# Task to carry out
Show every line of the records that contains the word "should", with case counting.

# Word and element pointing entries
--------------------------------

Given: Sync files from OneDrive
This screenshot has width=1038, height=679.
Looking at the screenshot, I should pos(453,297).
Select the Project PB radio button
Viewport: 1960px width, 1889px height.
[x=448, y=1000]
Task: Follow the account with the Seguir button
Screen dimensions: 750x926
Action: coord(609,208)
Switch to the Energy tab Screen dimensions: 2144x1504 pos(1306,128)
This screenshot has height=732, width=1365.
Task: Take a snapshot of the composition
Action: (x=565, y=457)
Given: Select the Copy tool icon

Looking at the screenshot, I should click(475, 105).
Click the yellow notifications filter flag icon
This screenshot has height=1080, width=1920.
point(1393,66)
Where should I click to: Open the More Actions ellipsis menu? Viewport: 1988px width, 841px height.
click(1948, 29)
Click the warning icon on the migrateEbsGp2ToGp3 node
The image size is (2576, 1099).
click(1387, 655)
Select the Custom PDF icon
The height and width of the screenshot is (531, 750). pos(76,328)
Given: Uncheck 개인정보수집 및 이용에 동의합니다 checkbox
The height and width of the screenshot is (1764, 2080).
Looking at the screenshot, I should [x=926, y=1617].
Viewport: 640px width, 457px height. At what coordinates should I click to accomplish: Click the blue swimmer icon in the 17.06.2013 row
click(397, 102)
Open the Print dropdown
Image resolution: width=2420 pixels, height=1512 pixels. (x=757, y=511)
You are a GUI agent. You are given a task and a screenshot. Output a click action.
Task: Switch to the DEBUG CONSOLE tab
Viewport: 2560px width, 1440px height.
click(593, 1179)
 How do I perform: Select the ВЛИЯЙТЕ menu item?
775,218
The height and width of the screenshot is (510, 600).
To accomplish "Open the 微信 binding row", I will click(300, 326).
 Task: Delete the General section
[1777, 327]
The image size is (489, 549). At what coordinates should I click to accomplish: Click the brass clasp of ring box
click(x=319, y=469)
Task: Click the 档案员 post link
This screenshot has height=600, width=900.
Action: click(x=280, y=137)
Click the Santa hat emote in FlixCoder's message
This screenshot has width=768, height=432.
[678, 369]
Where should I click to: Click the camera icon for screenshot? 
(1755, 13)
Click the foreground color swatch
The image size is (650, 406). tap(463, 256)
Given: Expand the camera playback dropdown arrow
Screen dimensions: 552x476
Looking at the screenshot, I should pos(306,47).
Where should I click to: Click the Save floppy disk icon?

--------------------------------

# Task response
Looking at the screenshot, I should pos(453,297).
Looking at the screenshot, I should click(475, 105).
Where should I click to: Open the More Actions ellipsis menu? Viewport: 1988px width, 841px height.
Looking at the screenshot, I should [x=926, y=1617].
Viewport: 640px width, 457px height. At what coordinates should I click to accomplish: Click the blue swimmer icon in the 17.06.2013 row
The image size is (489, 549). At what coordinates should I click to accomplish: Click the brass clasp of ring box
Where should I click to: Click the camera icon for screenshot? 
Looking at the screenshot, I should pos(306,47).
Where should I click to: Click the Save floppy disk icon?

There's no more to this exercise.